▶ Supplied records
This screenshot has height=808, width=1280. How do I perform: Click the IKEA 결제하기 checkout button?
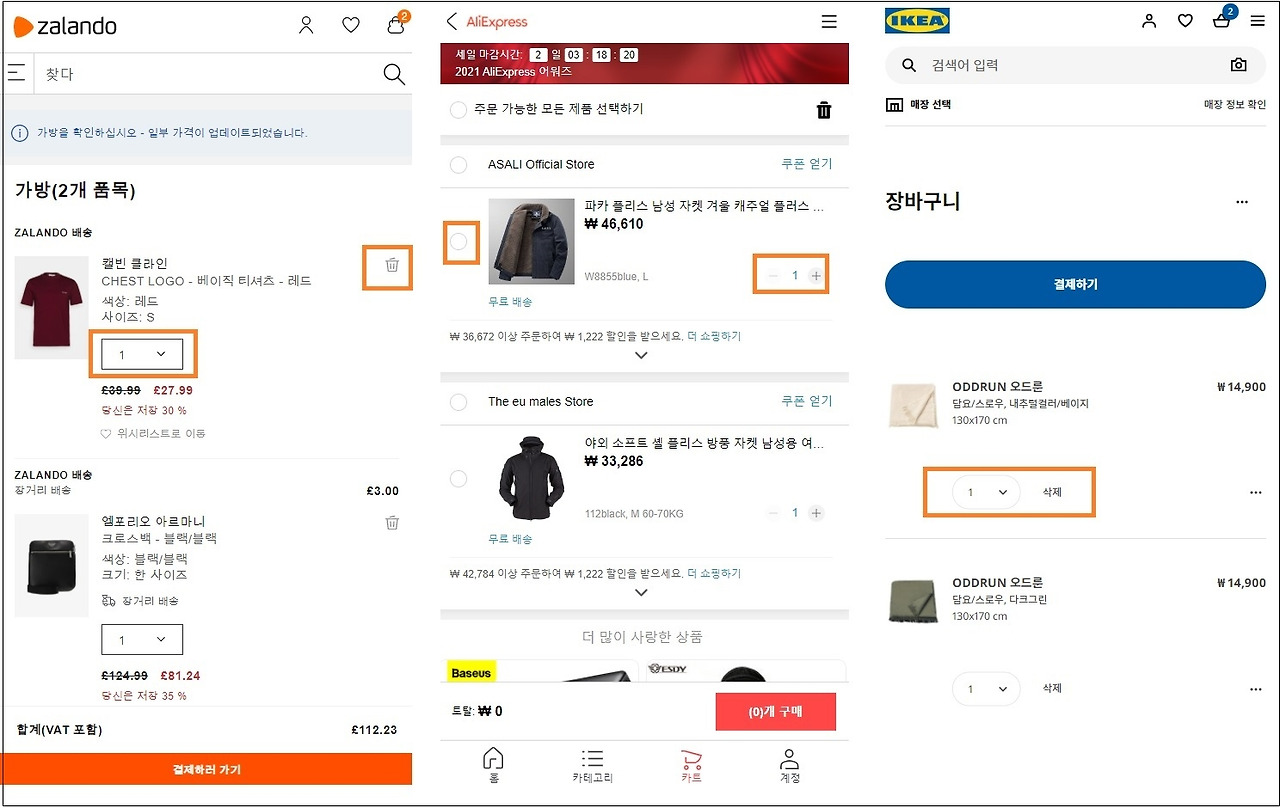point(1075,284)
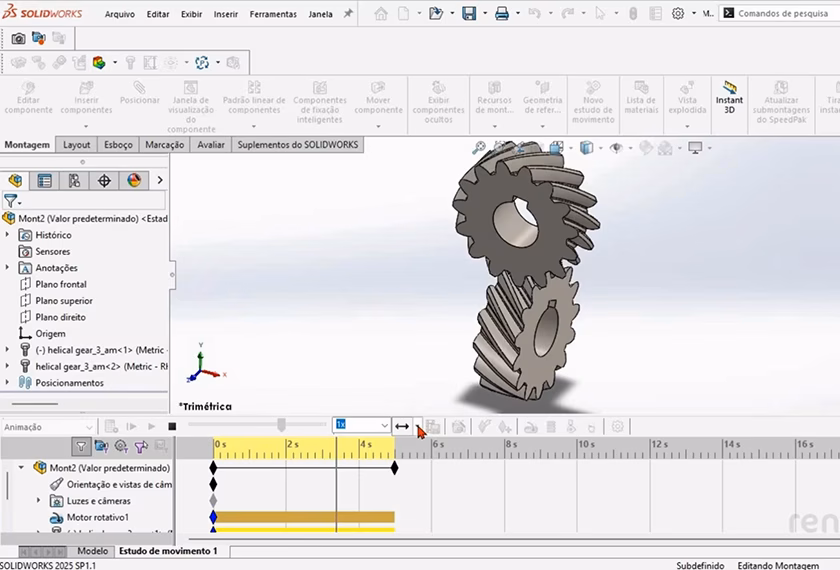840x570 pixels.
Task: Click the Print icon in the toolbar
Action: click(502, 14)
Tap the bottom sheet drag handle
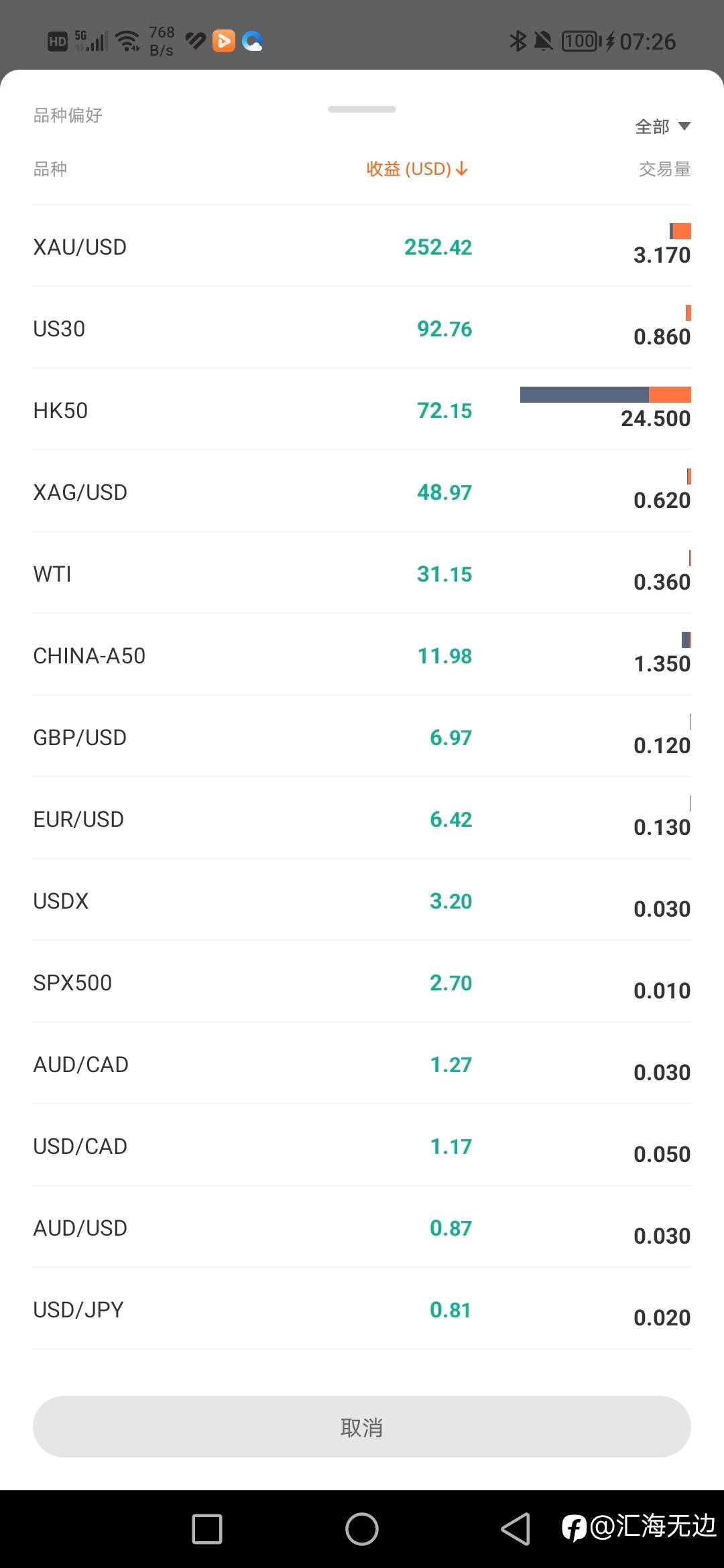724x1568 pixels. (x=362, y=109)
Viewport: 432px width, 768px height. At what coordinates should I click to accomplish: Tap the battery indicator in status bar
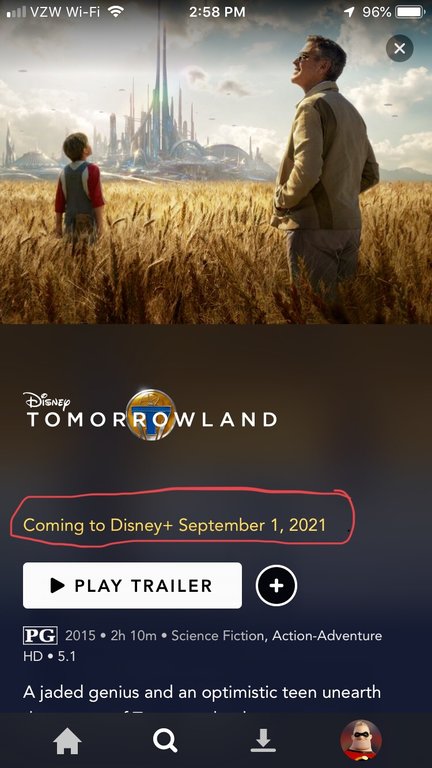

▶ What you will do
Apart from the pictures, every line of the material above is to be returned word for word.

▶ Your solution
This screenshot has height=808, width=1280. How do I perform: Click the IKEA 결제하기 checkout button?
point(1075,284)
840x570 pixels.
Task: Click the Print icon in the toolbar
Action: click(502, 14)
Tap the bottom sheet drag handle
724x1568 pixels. (x=362, y=109)
Viewport: 432px width, 768px height. At what coordinates should I click to accomplish: Tap the battery indicator in status bar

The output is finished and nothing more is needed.